§ **TEXT BLOCK**
- - - -

BUG: Multiindex.nunique raises NotImplementedError
See original GitHub issue-
I have checked that this issue has not already been reported.
-
I have confirmed this bug exists on the latest version of pandas.
-
(optional) I have confirmed this bug exists on the master branch of pandas.
Code Sample, a copy-pastable example
pd.DataFrame([[1,2],[1,2]]).set_index([0,1]).index.nunique()
---------------------------------------------------------------------------
NotImplementedError Traceback (most recent call last)
<ipython-input-80-09716b89b157> in <module>
----> 1 pd.DataFrame([[1,2],[1,2]]).set_index([0,1]).index.nunique()
/opt/conda/lib/python3.7/site-packages/pandas/core/base.py in nunique(self, dropna)
1284 uniqs = self.unique()
1285 n = len(uniqs)
-> 1286 if dropna and isna(uniqs).any():
1287 n -= 1
1288 return n
/opt/conda/lib/python3.7/site-packages/pandas/core/dtypes/missing.py in isna(obj)
124 Name: 1, dtype: bool
125 """
--> 126 return _isna(obj)
127
128
/opt/conda/lib/python3.7/site-packages/pandas/core/dtypes/missing.py in _isna_new(obj)
136 # hack (for now) because MI registers as ndarray
137 elif isinstance(obj, ABCMultiIndex):
--> 138 raise NotImplementedError("isna is not defined for MultiIndex")

- - - -

§ **DATA EXCERPT**
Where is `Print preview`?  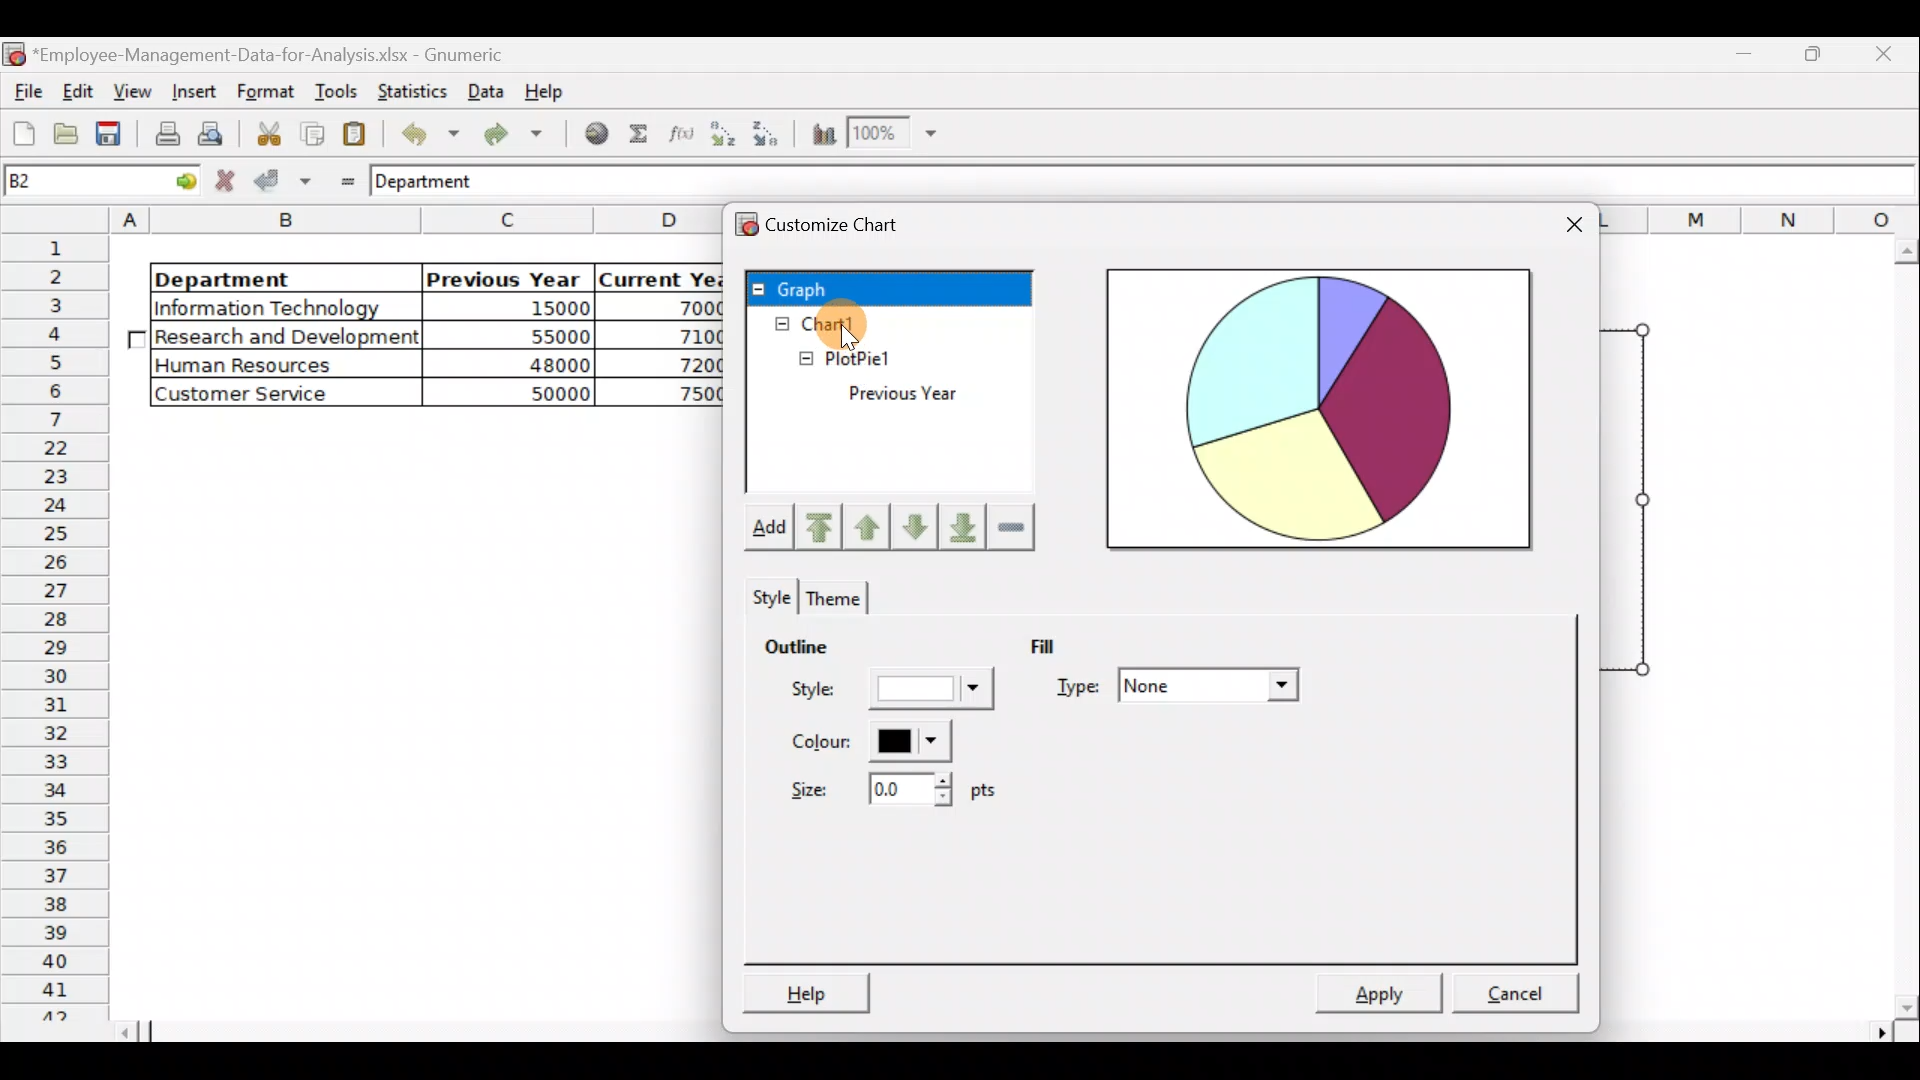
Print preview is located at coordinates (215, 133).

- - - -

§ **TASK INSTRUCTIONS**
**A.** In the pandas bug report, what message does the NotImplementedError carry in the last traceback line?
**B.** Write a continuation of the pandas bug report, picking up right after its final line.

§ **RESPONSES BY TASK**
**A.** "isna is not defined for MultiIndex"

**B.**
139 elif isinstance(obj, type):
140 return False
NotImplementedError: isna is not defined for MultiIndex
exactly same error raised by pandas 0.25.3
Problem description
The method exists, but always throws NotImplementedError. I can use len(df.index.unique()) as a substitute. In the previous version of pandas, documentation have Multiindex.nunique entry (https://pandas.pydata.org/pandas-docs/version/0.23.4/generated/pandas.MultiIndex.unique.html), but it has disappeared now. So I think it might be possible that this is not a bug, but an intended exception.
Expected Output
should be 1
Output of pd.show_versions()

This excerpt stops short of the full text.